Interactive maps and charts are part of a health data dashboard
Geographies can be combined to get pooled health estimates
Maps can be exported to static images for printing

AskCHIS Neighborhood Edition

UCLA Center for Health Policy Research
California health dashboard visualization

View the map

AskCHIS Neighborhood Edition is a product of The California Health Interview Survey and the UCLA Center for Health Policy Research, with whom we worked to develop map and chart components for this interactive public health tool. AskCHIS NE is a tool for searching, displaying, and comparing various California health estimates at local levels such as zip codes and legislative districts.
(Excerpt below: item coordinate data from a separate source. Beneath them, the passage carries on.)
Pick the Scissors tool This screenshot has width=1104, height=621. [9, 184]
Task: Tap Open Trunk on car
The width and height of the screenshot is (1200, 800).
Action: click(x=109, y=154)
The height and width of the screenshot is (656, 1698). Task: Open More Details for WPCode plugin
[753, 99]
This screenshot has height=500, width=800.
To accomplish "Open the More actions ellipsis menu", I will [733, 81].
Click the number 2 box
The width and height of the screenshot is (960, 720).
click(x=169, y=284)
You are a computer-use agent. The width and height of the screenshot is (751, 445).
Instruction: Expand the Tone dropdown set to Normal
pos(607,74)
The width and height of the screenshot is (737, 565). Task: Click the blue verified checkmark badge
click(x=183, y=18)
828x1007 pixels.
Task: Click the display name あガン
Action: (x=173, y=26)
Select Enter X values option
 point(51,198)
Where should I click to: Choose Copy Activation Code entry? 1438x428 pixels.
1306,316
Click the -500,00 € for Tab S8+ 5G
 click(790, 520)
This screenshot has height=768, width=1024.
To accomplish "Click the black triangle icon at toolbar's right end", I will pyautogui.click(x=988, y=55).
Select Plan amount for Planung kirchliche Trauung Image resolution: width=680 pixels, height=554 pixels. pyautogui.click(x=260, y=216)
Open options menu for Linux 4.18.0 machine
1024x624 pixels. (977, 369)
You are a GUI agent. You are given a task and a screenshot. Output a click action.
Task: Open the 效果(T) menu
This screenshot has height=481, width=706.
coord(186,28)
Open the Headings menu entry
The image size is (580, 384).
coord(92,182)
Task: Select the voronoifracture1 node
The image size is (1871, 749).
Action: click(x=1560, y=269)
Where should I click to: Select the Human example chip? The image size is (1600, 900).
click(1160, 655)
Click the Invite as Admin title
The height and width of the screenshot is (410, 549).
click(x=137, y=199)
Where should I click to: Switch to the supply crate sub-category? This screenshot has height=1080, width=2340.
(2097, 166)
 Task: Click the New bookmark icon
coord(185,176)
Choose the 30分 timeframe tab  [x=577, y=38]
A data API powers everything. Users select data and locations in a table above the map. Those selections send parameters to the map and chart components through a hash in the URL of an iframe. Given the specified health measure, geography type, and selected entities, we build a query and request data which in turn draws the map and charts.

We designed the map and charts to fit into a larger dashboard of AskCHIS NE, connected to the selections a user makes in a table that appears above. Each piece is a separate component, but all are linked by data. A categorical color scheme distinguishes different types of geography. Beyond the web dashboard, specific views can be exported as static images for print or other use, separate design that focuses on just the map and a handful of relevant statistics.

We used the D3 library extensively for almost everything, as this is precisely the kind of data-driven document for which D3 is meant. Unlike most tiled “slippy” maps, the map itself is built with D3, allowing us to make use of some sophisticated features like dynamic polygon simplification. We also dove deeper into SVG than in many projects, devoting a lot of code to perfecting pattern fills, masking, and image exports.